Aim of the exercise. Arrange the data as a JSON list of strings with one string per line, skipping blank lines. Start with the line that contains "Viewport: 285px width, 153px height." and go on through the line that contains "I will 279,242.", both included, and cover only those lines.

Excerpted data.
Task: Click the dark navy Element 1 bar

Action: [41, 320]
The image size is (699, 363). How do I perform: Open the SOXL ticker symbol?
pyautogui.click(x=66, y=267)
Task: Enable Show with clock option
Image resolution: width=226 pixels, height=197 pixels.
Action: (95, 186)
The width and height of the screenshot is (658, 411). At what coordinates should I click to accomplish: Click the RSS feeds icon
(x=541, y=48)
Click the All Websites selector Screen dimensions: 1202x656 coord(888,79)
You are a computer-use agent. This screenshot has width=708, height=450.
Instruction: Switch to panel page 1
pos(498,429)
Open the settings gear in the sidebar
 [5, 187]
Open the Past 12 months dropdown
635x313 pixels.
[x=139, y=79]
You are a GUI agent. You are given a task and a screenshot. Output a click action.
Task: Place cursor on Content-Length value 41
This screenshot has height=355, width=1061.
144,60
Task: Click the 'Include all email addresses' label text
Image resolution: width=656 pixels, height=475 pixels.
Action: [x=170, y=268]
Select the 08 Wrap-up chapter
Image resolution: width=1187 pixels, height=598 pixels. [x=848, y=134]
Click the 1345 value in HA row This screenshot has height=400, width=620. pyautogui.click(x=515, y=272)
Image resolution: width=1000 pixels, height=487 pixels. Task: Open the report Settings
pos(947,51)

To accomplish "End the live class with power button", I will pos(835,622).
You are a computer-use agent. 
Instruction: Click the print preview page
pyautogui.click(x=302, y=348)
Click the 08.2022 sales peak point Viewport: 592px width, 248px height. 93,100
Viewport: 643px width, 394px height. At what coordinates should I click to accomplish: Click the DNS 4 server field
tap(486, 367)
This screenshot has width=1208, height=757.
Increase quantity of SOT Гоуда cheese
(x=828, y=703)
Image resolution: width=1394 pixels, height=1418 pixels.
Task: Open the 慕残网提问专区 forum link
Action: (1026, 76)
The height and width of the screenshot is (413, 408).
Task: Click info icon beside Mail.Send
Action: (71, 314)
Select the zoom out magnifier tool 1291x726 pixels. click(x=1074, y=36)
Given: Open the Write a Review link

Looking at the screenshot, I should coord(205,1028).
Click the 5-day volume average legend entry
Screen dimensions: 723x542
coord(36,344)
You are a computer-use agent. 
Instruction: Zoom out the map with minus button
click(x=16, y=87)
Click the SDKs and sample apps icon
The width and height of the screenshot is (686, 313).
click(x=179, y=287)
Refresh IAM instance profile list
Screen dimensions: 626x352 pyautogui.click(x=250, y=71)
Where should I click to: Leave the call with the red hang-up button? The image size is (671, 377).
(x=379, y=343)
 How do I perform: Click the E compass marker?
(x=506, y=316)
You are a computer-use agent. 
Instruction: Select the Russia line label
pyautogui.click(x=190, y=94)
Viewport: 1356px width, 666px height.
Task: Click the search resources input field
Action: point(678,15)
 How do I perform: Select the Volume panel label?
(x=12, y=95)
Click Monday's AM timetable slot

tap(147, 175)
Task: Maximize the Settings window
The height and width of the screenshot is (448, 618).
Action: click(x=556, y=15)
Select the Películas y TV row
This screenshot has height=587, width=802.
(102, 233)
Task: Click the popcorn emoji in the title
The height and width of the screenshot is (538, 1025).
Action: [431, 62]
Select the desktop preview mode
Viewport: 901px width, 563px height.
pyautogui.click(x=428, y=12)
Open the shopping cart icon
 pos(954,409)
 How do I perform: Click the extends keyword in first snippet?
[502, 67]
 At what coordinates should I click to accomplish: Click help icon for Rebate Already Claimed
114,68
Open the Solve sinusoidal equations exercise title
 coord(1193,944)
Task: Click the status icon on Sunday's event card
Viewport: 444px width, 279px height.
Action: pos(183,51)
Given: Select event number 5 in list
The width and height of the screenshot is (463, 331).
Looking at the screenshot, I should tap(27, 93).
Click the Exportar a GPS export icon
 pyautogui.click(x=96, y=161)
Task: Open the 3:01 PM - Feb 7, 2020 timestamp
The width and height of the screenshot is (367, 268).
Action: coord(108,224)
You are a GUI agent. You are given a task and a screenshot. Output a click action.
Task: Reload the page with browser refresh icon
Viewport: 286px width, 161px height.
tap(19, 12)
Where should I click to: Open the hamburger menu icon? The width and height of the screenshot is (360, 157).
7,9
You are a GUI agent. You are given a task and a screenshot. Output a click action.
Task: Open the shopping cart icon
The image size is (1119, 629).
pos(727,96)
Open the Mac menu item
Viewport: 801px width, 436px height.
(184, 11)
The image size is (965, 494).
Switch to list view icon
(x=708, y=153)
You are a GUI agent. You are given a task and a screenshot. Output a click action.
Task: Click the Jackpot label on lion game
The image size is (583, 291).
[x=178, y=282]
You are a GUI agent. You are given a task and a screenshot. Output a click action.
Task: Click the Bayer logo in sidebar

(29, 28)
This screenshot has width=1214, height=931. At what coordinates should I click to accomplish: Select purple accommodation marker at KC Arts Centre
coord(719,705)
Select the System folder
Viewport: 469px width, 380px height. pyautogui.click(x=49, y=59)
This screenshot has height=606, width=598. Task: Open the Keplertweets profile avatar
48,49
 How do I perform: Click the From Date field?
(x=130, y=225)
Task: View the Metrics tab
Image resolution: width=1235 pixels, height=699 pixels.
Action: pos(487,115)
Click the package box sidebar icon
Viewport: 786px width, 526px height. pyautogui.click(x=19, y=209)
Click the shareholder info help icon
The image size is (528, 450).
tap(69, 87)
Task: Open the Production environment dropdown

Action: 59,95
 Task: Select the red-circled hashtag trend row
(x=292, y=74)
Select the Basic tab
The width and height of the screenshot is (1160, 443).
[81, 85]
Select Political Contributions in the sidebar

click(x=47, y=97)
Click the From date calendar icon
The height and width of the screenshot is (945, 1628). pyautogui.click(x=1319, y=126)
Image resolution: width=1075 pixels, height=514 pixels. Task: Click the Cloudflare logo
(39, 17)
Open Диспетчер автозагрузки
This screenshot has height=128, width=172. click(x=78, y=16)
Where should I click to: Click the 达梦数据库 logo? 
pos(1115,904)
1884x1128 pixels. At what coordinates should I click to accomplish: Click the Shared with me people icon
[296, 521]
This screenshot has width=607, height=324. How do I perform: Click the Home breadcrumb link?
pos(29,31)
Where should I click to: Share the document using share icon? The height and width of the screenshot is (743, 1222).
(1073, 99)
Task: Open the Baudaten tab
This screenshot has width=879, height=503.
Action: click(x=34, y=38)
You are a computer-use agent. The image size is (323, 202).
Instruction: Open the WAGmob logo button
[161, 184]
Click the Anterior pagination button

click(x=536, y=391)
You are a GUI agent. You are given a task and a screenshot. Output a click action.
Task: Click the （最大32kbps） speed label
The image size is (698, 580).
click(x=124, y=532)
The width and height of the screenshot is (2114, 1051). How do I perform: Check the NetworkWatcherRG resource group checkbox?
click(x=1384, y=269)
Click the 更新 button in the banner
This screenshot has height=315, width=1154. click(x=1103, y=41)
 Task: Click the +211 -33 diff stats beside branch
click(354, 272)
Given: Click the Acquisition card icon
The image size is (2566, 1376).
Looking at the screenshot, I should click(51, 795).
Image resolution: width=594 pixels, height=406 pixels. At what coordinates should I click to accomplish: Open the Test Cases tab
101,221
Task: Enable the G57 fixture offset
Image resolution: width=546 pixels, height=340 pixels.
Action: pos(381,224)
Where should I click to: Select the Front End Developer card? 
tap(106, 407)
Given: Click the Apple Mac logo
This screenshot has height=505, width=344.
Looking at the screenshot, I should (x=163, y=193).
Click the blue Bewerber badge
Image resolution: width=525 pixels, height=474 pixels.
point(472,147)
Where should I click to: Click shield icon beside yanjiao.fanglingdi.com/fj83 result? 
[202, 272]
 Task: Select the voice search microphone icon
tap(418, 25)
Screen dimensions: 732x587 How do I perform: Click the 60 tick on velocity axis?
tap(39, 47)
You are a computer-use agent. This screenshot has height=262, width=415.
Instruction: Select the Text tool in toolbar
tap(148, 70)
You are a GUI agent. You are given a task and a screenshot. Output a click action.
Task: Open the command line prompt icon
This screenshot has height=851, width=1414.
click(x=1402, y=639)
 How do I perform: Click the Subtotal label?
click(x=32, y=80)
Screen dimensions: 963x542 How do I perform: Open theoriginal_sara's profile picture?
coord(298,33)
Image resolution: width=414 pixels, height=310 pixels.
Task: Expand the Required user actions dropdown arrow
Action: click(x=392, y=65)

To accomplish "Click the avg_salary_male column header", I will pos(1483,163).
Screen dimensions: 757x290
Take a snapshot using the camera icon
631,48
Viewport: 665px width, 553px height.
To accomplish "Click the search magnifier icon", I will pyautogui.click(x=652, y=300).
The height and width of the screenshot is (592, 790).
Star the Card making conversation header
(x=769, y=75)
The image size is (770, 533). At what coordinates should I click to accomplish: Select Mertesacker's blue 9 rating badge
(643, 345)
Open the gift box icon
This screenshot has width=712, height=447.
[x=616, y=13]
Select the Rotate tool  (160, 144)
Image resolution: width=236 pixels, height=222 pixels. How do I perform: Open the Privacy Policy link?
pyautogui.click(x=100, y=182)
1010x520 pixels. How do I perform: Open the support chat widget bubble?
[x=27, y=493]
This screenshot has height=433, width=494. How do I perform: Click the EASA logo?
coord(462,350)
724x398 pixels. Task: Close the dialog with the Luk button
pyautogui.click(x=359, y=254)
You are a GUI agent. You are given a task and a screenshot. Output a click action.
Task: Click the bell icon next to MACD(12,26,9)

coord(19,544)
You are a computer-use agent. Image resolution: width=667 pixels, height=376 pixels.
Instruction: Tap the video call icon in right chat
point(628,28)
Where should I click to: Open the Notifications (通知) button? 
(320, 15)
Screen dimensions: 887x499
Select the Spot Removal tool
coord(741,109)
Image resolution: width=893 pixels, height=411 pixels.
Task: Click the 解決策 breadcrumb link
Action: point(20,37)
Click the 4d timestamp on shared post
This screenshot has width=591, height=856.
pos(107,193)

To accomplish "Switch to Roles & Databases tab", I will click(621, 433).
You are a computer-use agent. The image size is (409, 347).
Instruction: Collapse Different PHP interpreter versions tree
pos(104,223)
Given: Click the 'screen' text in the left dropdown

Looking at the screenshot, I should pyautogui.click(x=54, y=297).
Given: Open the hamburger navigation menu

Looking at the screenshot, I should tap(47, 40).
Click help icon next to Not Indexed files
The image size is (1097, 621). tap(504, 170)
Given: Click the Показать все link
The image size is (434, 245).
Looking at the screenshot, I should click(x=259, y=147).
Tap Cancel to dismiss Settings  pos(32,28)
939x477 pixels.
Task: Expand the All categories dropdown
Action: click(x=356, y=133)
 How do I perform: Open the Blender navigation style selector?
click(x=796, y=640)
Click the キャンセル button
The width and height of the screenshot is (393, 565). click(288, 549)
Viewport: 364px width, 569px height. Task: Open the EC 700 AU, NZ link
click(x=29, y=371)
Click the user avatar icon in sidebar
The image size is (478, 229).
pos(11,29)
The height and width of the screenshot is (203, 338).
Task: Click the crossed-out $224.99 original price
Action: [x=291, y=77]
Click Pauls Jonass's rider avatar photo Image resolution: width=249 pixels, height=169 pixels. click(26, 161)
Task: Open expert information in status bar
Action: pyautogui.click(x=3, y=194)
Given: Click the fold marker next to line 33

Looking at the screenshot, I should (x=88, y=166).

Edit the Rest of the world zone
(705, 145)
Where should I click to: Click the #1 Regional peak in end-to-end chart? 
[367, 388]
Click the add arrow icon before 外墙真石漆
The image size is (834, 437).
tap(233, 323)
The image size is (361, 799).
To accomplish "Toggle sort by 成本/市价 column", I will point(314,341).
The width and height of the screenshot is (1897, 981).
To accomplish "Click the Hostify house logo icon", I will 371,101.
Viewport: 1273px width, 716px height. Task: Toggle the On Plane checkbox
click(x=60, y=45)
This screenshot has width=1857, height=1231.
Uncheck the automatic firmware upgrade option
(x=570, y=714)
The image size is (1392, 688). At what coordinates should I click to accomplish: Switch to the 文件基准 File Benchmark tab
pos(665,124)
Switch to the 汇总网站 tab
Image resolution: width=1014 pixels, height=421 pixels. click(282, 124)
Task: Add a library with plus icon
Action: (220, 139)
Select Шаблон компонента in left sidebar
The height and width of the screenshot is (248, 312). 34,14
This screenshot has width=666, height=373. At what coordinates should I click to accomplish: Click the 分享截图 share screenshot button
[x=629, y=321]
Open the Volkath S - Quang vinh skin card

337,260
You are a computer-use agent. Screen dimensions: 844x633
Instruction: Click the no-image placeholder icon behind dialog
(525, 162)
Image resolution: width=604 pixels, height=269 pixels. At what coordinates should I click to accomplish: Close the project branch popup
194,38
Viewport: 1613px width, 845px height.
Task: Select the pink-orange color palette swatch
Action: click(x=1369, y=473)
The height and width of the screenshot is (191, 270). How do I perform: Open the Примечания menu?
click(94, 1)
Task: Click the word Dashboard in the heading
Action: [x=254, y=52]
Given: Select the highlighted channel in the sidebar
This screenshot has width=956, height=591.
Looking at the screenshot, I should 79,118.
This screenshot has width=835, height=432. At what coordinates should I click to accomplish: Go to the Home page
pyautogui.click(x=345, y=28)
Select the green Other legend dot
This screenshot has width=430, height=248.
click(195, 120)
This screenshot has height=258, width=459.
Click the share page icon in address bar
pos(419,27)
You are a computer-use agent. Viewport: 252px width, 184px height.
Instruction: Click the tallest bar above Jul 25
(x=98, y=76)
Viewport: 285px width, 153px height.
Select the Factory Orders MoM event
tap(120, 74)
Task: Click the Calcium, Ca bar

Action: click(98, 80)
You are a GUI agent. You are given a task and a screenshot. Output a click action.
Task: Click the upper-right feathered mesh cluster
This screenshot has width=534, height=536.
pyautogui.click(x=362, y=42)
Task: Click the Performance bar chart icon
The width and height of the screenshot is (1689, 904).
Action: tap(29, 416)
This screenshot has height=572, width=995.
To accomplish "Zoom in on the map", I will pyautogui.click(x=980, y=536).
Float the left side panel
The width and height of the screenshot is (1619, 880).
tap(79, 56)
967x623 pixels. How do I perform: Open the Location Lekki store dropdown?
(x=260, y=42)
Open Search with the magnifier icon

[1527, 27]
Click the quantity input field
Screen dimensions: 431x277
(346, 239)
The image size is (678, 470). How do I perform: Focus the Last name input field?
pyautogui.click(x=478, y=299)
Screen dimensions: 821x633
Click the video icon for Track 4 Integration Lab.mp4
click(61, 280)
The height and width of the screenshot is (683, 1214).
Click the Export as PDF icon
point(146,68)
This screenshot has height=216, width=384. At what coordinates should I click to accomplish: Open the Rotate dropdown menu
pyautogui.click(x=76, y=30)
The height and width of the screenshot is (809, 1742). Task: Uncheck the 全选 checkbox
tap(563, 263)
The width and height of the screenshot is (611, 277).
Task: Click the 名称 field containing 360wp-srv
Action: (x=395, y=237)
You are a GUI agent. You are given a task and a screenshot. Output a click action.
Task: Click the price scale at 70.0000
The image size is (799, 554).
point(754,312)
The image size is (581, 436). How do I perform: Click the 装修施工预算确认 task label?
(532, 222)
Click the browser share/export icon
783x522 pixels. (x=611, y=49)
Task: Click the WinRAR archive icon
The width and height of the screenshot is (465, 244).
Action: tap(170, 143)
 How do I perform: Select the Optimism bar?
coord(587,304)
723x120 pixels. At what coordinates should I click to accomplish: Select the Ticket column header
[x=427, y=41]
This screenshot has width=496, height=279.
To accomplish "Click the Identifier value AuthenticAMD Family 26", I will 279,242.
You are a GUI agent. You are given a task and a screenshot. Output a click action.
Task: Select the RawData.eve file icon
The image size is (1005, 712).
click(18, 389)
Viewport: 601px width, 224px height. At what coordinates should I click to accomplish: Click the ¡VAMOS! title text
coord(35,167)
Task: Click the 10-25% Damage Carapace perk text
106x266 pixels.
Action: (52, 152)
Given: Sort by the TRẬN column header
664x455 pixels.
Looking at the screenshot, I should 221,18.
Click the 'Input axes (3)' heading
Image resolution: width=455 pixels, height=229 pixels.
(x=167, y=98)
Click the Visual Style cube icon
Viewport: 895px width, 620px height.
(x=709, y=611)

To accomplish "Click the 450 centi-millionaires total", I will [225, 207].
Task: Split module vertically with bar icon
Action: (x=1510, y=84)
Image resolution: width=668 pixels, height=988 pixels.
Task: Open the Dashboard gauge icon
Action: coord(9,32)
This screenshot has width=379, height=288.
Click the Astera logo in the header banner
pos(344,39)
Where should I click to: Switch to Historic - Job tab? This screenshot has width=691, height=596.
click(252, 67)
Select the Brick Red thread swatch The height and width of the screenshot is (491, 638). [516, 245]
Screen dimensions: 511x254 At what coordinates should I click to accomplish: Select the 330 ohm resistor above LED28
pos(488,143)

Response.
[
  "Viewport: 285px width, 153px height.",
  "Select the Factory Orders MoM event",
  "tap(120, 74)",
  "Task: Click the Calcium, Ca bar",
  "Action: click(98, 80)",
  "You are a GUI agent. You are given a task and a screenshot. Output a click action.",
  "Task: Click the upper-right feathered mesh cluster",
  "This screenshot has width=534, height=536.",
  "pyautogui.click(x=362, y=42)",
  "Task: Click the Performance bar chart icon",
  "The width and height of the screenshot is (1689, 904).",
  "Action: tap(29, 416)",
  "This screenshot has height=572, width=995.",
  "To accomplish \"Zoom in on the map\", I will pyautogui.click(x=980, y=536).",
  "Float the left side panel",
  "The width and height of the screenshot is (1619, 880).",
  "tap(79, 56)",
  "967x623 pixels. How do I perform: Open the Location Lekki store dropdown?",
  "(x=260, y=42)",
  "Open Search with the magnifier icon",
  "[1527, 27]",
  "Click the quantity input field",
  "Screen dimensions: 431x277",
  "(346, 239)",
  "The image size is (678, 470). How do I perform: Focus the Last name input field?",
  "pyautogui.click(x=478, y=299)",
  "Screen dimensions: 821x633",
  "Click the video icon for Track 4 Integration Lab.mp4",
  "click(61, 280)",
  "The height and width of the screenshot is (683, 1214).",
  "Click the Export as PDF icon",
  "point(146,68)",
  "This screenshot has height=216, width=384. At what coordinates should I click to accomplish: Open the Rotate dropdown menu",
  "pyautogui.click(x=76, y=30)",
  "The height and width of the screenshot is (809, 1742). Task: Uncheck the 全选 checkbox",
  "tap(563, 263)",
  "The width and height of the screenshot is (611, 277).",
  "Task: Click the 名称 field containing 360wp-srv",
  "Action: (x=395, y=237)",
  "You are a GUI agent. You are given a task and a screenshot. Output a click action.",
  "Task: Click the price scale at 70.0000",
  "The image size is (799, 554).",
  "point(754,312)",
  "The image size is (581, 436). How do I perform: Click the 装修施工预算确认 task label?",
  "(532, 222)",
  "Click the browser share/export icon",
  "783x522 pixels. (x=611, y=49)",
  "Task: Click the WinRAR archive icon",
  "The width and height of the screenshot is (465, 244).",
  "Action: tap(170, 143)",
  " How do I perform: Select the Optimism bar?",
  "coord(587,304)",
  "723x120 pixels. At what coordinates should I click to accomplish: Select the Ticket column header",
  "[x=427, y=41]",
  "This screenshot has width=496, height=279.",
  "To accomplish \"Click the Identifier value AuthenticAMD Family 26\", I will 279,242."
]